I as the promoter promise you: Fair results and lots of fun !!!!

Ben


----------



## ben1 (Jan 10, 2007)

As of today we are also giving away a Brand New Motorcycle Cruiser!!!

Just compete at our show,come to the Party with your # and with a little luck you win the Motorcycle!!!

B&A International Classics 2008 - most amazing amateur show in the World!!!

www.internationalclassicslasvegas.com

actual pictures of the Motorcycle

Ben


----------



## Kezz (Sep 3, 2007)

sounds like it is a great show


----------



## Nytol (Jul 16, 2005)

Sounds like a great show, be a bitch trying to get that bike back on the plane though.


----------



## jjb1 (Jun 28, 2007)

james l should go.......


----------



## ben1 (Jan 10, 2007)

Nytol said:


> Sounds like a great show, be a bitch trying to get that bike back on the plane though.


We can ship it by boat or a friend can sell it for you,same with the car.


----------



## ben1 (Jan 10, 2007)

jjb1 said:


> james l should go.......


you should ,you will not regret it!!!

Everybody gets something .................


----------



## Nytol (Jul 16, 2005)

ben1 said:


> We can ship it by boat or a friend can sell it for you,same with the car.


I was only joking mate, it is a very nice looking bike, and if I fancy a trip to Vegas in July I shall certainly stop by, I think it would be fun, I like Vegas a lot anyway.


----------



## jjb1 (Jun 28, 2007)

ben1 said:


> you should ,you will not regret it!!!
> 
> Everybody gets something .................


sorry james (L) meaning supercell should go....not me unless they got a clown prize:bounce:


----------



## 3752 (Jan 7, 2005)

Ben i have been asked by a few guys interested in the show about the venue as they have contacted the venue and they say there is no show booked for that date can you shed some light on this please??


----------



## ben1 (Jan 10, 2007)

Pscarb said:


> Ben i have been asked by a few guys interested in the show about the venue as they have contacted the venue and they say there is no show booked for that date can you shed some light on this please??


Hi Pscarb,

WHY?????

Why would people say something like that?

Attached you will find the contract for this date July 27th 2008 with the Cashman Center.Call Freda Hartung at +17023867105 she is in charge of the shows in the Cashman Center and honestly i feel insulted and offended by that!!! We only try to do good for the Athletes so whoever said that"Shut up" and read our contract or call Freda!!!!

All the best for you Pscarb.

Ben B&A Production


----------



## 3752 (Jan 7, 2005)

Ben calm down....

A few guys who are interested in competing looked into the show to check things over before they spent lots of cash getting out there anyone with an ounce of sense would do the same and this was the information they where given, because i had given permission for the thread to be posted they asked me to mention it...
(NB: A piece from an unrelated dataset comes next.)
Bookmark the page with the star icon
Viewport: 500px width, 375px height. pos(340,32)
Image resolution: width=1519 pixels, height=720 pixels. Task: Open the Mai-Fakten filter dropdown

i suggest Ben next time a potential competitor ask's such a question you don't go off the handle just re-assure them that everything is fine....


----------



## ben1 (Jan 10, 2007)

Pscarb said:


> Ben calm down....
> 
> A few guys who are interested in competing looked into the show to check things over before they spent lots of cash getting out there anyone with an ounce of sense would do the same and this was the information they where given, because i had given permission for the thread to be posted they asked me to mention it...
> 
> i suggest Ben next time a potential competitor ask's such a question you don't go off the handle just re-assure them that everything is fine....


Hi Pscarb,

i understand that you have to be careful before you come all the way from England,which is fine but to say they called and checked and someone said there is no show,that is what makes me mad.Sorry but I am 100% dedicated to make that show the best for every Athlete and I am willing to help everybody with whatever we can for our show.

So as you can see everything is fine and the show will be very special,sorry when I overreacted a little but this show is our baby and you know how parents are when it comes to their baby's.

All good now,all the best from Las Vegas send you

Ben & Astrid

B&A Production we hope to see some competitors to represent England !


----------



## ben1 (Jan 10, 2007)

NEW Guests of Honor Movie Star Brad Harris and the 1st Fitness Super Model Timea Majorova!!!

www.internationalclassicslasvegas.com


----------



## ben1 (Jan 10, 2007)

2 new classes at the B&A International Classics

1 Novice Men

1 Novice Women

www.internationalclassicslasvegas.com

We also have a good chance that Arnold shows up.His office called me!!!!

Ben B&A Production


----------



## Robbie (Dec 31, 2007)

Just to give you my impression.

From your website I get the impression of this not being for real for two reasons.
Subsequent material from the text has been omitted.